Diretor: Doug Aarniokoski.
Compositor: Anton Sanko.
Sinopse: Durante o dia, Abby Russell é uma enfermeira extremamente dedicada ao trabalho. Porém, ao anoitecer, ela se torna uma sanguinária, e usa sua beleza e sensualidade para atrair homens infiéis para a morte.

Existem filmes que de tão ruins acabam agradando e se tornando verdadeiras obras cults, ou mesmo sendo abraçado pela cultura pop como Sharknado. Porém, Nurse não abraça sua ruindade e acaba se levando a sério demais em uma premissa interessante, mas extremamente mal executada

A história gira em torno de Abby, uma enfermeira que fora do horário de serviço usa toda sua sexualidade para matar homens casados que dão em cima dela. Uma premissa que renderia boas doses de sangue e mistério, mas o filme logo descarta essa possibilidade para criar tramas paralelas mal exploradas. Temos aqui três vertentes na qual o roteiro não sabe qual explorar, Abby e seus assassinatos, Abby e sua obsessão por outra enfermeira, e o passado sombrio de Abby. Mas o roteiro não consegue desenvolver organicamente e acaba abandonando uma para buscar outra e depois abandona a que começou para retornar a inicial. Ou seja, o filme mistura essas três linhas sem esmiuçar nenhuma. Não sentimos o real motivo dos assassinatos, o romance abusivo entre as duas é forçado, e o passado de Abby é jogado em flashbacks com uma grande obviedade: Luzes claras e falas arrastadas para representar que aquela cena não se passa no presente (ah, sério?)

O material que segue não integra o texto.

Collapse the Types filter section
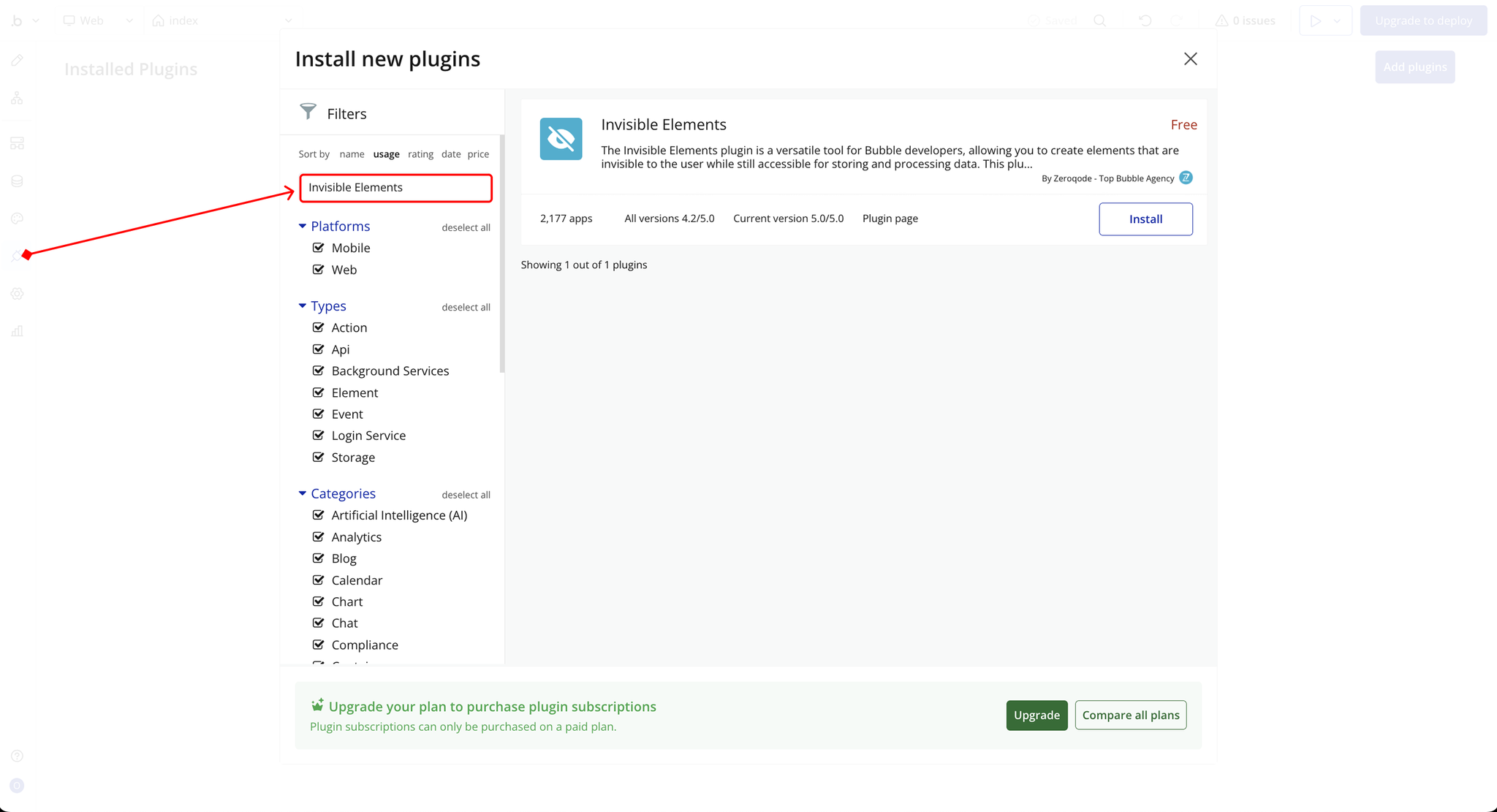The width and height of the screenshot is (1497, 812). pyautogui.click(x=303, y=306)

Outra coisa deprimente aqui é a incessante busca para ser sexy. Para o diretor Aarniokoski toda enfermeira de hospital compra seus uniformes em sexy shop. Além disso, ele insiste em filmar várias vezes a personagem principal nua, ou apenas de lingerie. Oras, isso não é ser sexy, é apenas objetificar o corpo da mulher para conquistar espectadores homens. Para efeito de comparação, o longa À Prova de Morte traz em uma de suas cenas uma mulher dançando de camisa, shorts e chinelo, uma vestimenta cotidiana que não tira a natureza sexy da cena. Mas, infelizmente em Nurse isso nunca acontece.

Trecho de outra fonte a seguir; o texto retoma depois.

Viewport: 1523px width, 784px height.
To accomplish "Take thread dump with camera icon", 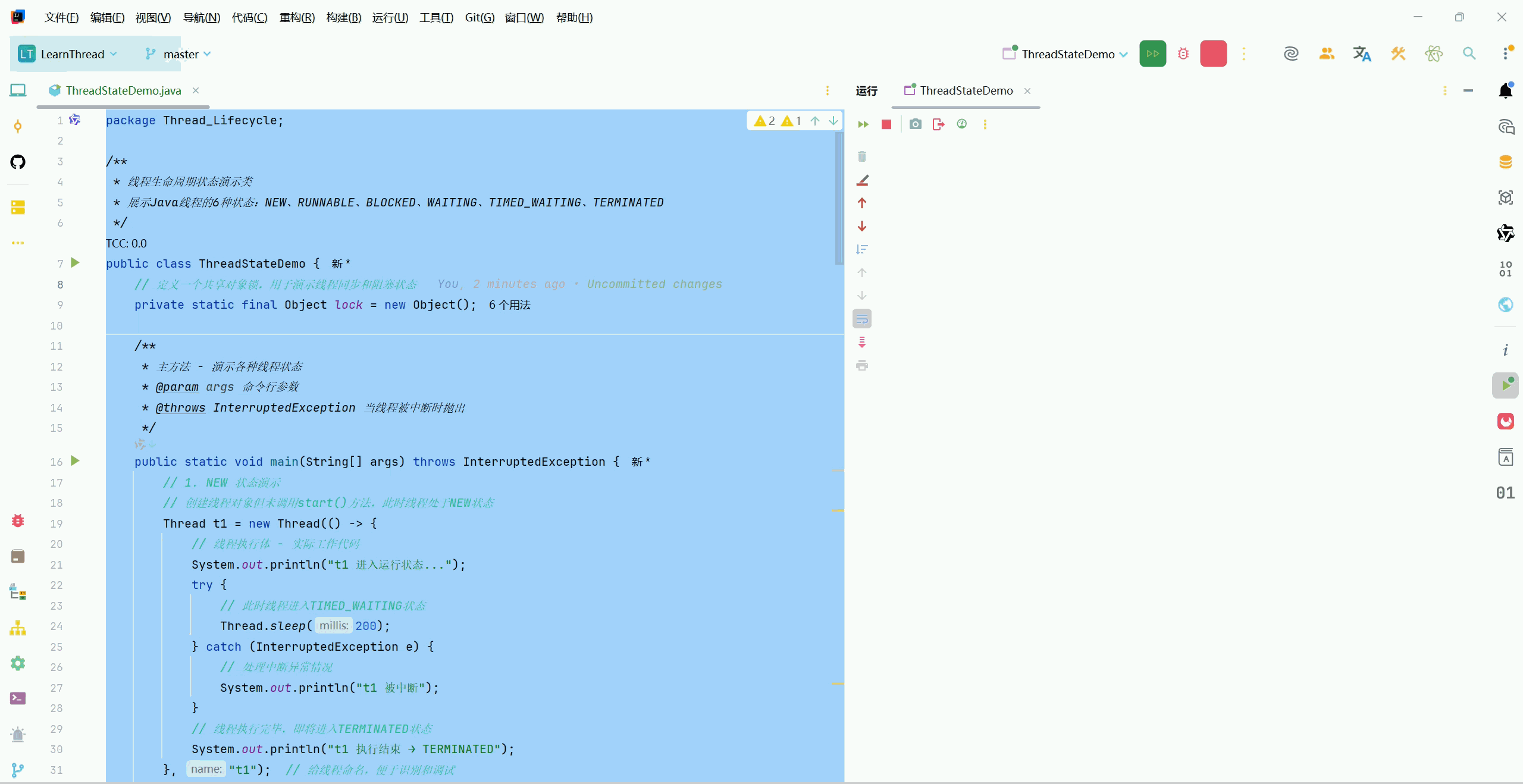I will (x=916, y=124).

Entretanto, há de se louvar o valor de entretenimento dos cinco minutos finais. Após muita enrolação e uma trama sem foco algum, Nurse desiste de suas próprias regras para nos mostrar um banho de sangue. Abby faz um verdadeiro massacre, as mortes são extremamente gráficas e é acompanhado por uma trilha que nunca deixa as cenas ficarem fortes. Fazendo o espectador se deliciar com o sangue jorrando nas paredes brancas do hospital. Além do corpo de Abby sujo de sangue ter certa beleza mórbida.

Por fim, Nurse é um péssimo filme que se leva a sério demais e o roteiro aponta para vários lados sem acertar algum. Enfim no final o longa taca um belo foda-se para tudo que tentou construir e nos oferece uma redenção em sangue, mas, infelizmente, tarde demais.